Use the safety checklist to help you plan and risk assess your activity. Additional coronavirus-related controls to think about may include:
- Make sure that everyone knows the plan for dropping young people off (and picking them up again).
- Set up a hand washing station that you can use throughout the session.
- Stay socially distanced when moving around the space and when talking to the leaders.
- If you want to repeat ‘Discover what happened’, have time in between for a hygiene break and to clean the equipment.
Discover what happened
- Everyone should sit down at a space around a table. The person leading the activity should explain that the chairs are set out to help people stay safely distanced, so no one should move without asking first.
- Everyone should talk about the Unknown Warrior. The person leading the activity should make sure everyone understands who the Unknown Warrior is, why they’re buried in Westminster Abbey, and why they’re important for Remembrance.
- Everyone should split into small groups – one table makes a great small group.
- The person leading the activity should give everyone a piece of the memorial text and some sticky tack.
- Each team should work together to put the text in the right order by sticking the pieces on the wall or table. People should take it in turns to leave their seats and add a piece so they stay safely distanced – but they can work together to figure out where each piece goes.
- When everyone is happy with the order they should read it through and then compare it to the original. The person leading the activity should help people understand any words they don’t know.
Time to reflect
- Everyone should sit back down in their place.
- Everyone should talk about what they would say to the Unknown Warrior if they had a chance to communicate with them.
- Everyone should spend about 15 minutes using their pens and paper to write a story, letter, or poem to the Unknown Warrior. It should include some of the things people have just talked about and is a great chance to say thank you and reflect.
- Once everyone has finished, people who want to should take it in turns to read their letter or story to the rest of the group. Leave some time for questions or reflections in between each person.
This activity gave everyone the chance to think about everyone who died during war. It helped everyone reflect on how different our lives are compared to back then. What did people learn about the Unknown Warrior? What’s the importance of them being buried in Westminster Abbey? Why is it important to think about and reflect on the Unknown Warrior during Remembrance?
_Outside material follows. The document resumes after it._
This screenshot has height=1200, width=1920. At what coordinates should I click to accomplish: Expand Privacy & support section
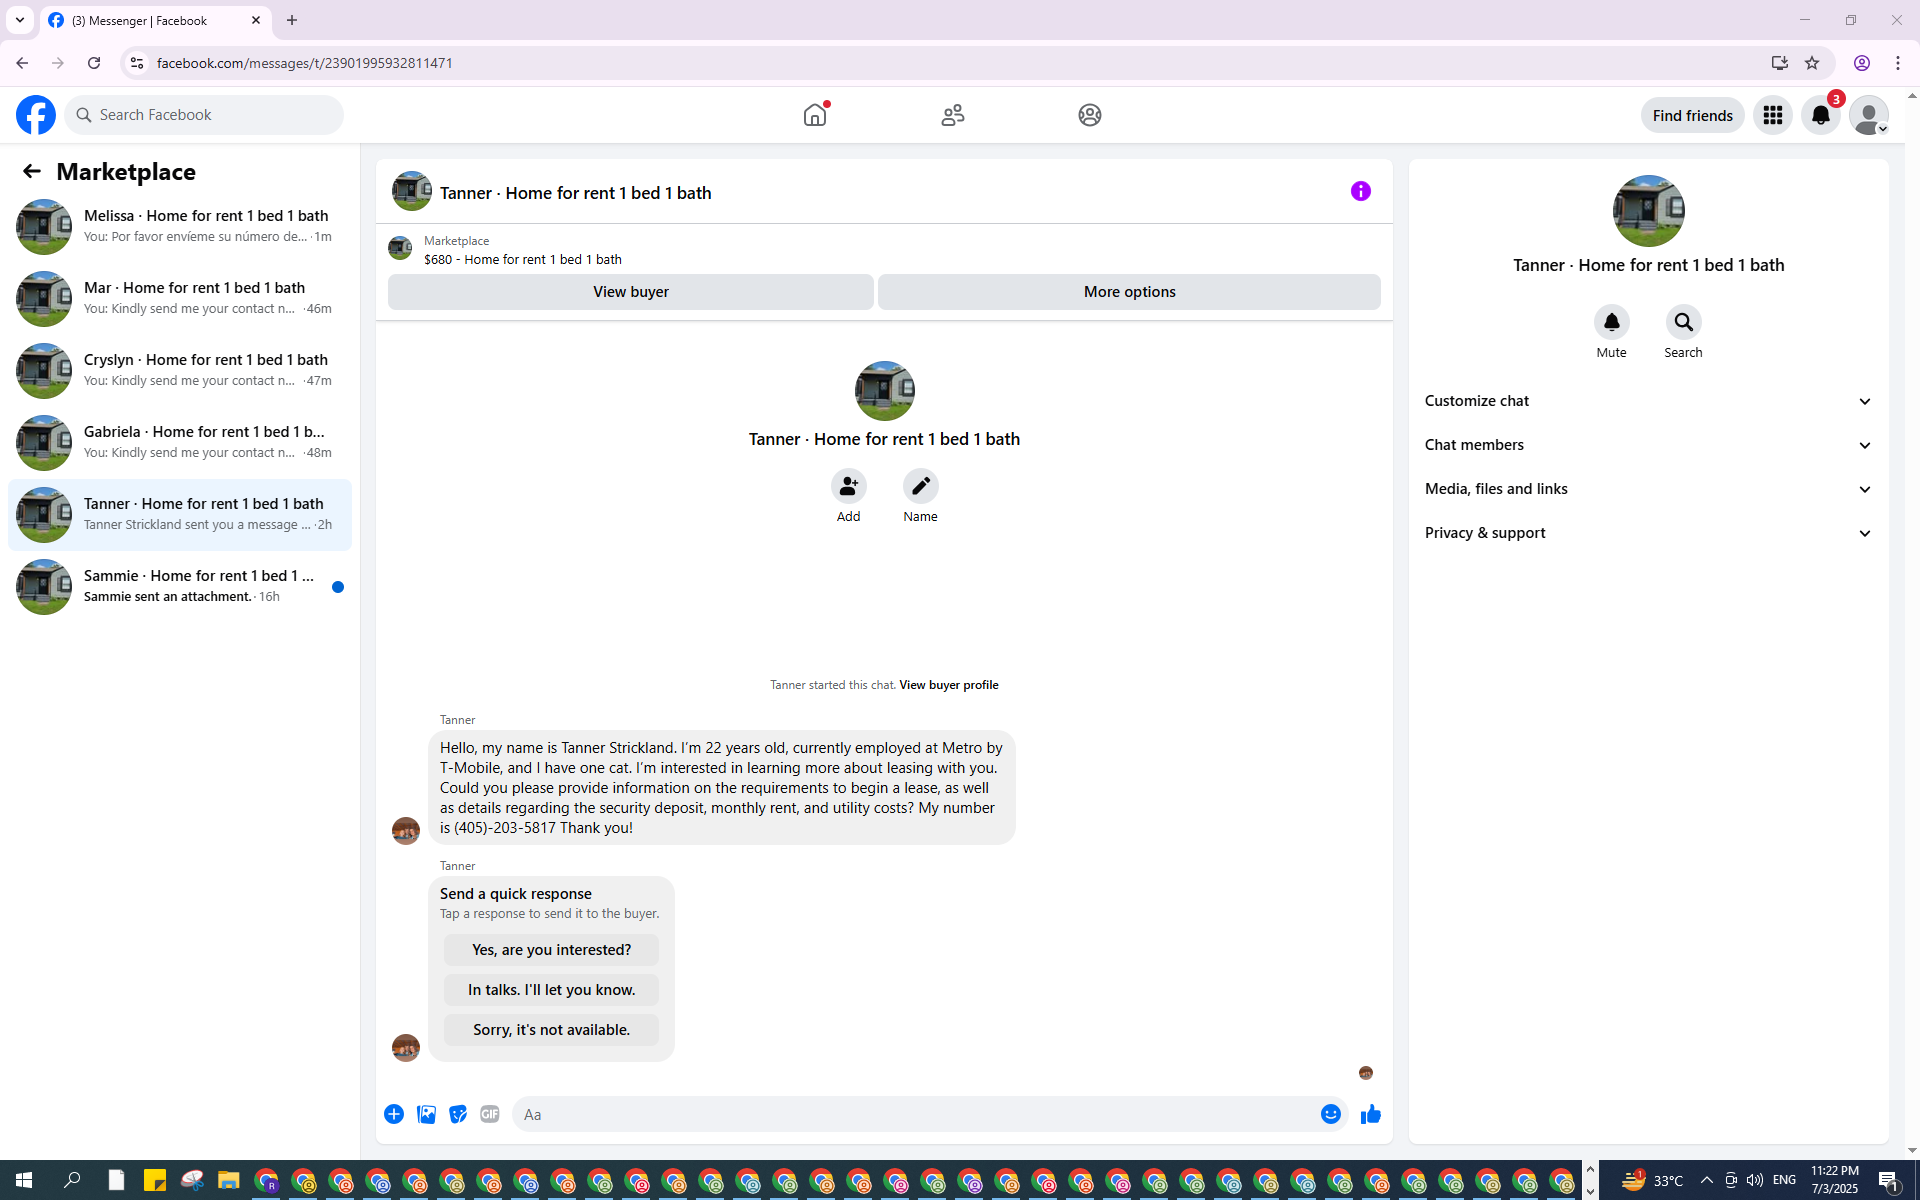click(x=1648, y=533)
In this activity, everyone thought about Remembrance and how it links to their lives. What did people find out about Remembrance? How did it make them feel? How are people going to take part in Remembrance this year?
- Online safety
Supervise young people when they’re online and give them advice about staying safe.
For more support around online safety or bullying, check out the NSPCC website. If you want to know more about specific social networks and games, Childnet has information and safety tips for apps. You can also report anything that’s worried you online to the Child Exploitation and Online Protection command.
As always, if you’ve got concerns about a young person’s welfare (including their online experiences), follow the Yellow Card reporting processes.